> Assignment: Please copy the Christmas post starting with "Posts Tagged ‘Generosity’" and going on through "to help others.", and change "small group" to "Bible study group" wherever it appears.

> Passage shown:

□ □ □ □

Posts Tagged ‘Generosity’

A Different Kind of Christmas

This year for Christmas, we wanted to do something different than we’d ever done before.

TJ and I remember so clearly one of Tim Sutherland’s messages at church last year about how he wants his two boys to leave home knowing that Christmas is about serving the poor, and that is what we want for Bauer and Cash (and ourselves, too!). For a few months prior to Christmas, our small group had been looking for a place to serve people in need on Christmas Day. We figured there was no better way to get the message across to our children that Christmas is not about getting stuff than to actually go out on Christmas Day and do something to help others.

We had the fabulous opportunity to partner with New Community Ministries, and after many hours of planning and preparation, we were able to do just what we envisioned our Christmas Day would look like, both for us and for those being served.  Not only did we involve our small group but we also emailed a bunch of our friends, many of whom were eager to get in on the action too.

Volunteers representing over 30 different families prepared food, purchased turkeys and hams, collected non-perishable food, donated toys and gift cards, collected boxes of fresh fruit and vegetables, and gave it all away to families living in poverty or in severe crisis situations (cancer, risk of losing home). Each “Secret Santa” family was assigned a child or children to purchase for. Nine of the families who purchased gifts or donated food were able to take part in making the deliveries on Christmas Day.

What a great day we had!

□ □ □ □

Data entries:
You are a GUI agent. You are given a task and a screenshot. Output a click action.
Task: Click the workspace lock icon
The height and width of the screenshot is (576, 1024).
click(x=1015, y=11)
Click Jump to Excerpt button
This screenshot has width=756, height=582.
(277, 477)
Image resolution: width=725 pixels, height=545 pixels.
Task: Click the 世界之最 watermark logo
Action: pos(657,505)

□ □ □ □

> Written solution:
Posts Tagged ‘Generosity’

A Different Kind of Christmas

This year for Christmas, we wanted to do something different than we’d ever done before.

TJ and I remember so clearly one of Tim Sutherland’s messages at church last year about how he wants his two boys to leave home knowing that Christmas is about serving the poor, and that is what we want for Bauer and Cash (and ourselves, too!). For a few months prior to Christmas, our Bible study group had been looking for a place to serve people in need on Christmas Day. We figured there was no better way to get the message across to our children that Christmas is not about getting stuff than to actually go out on Christmas Day and do something to help others.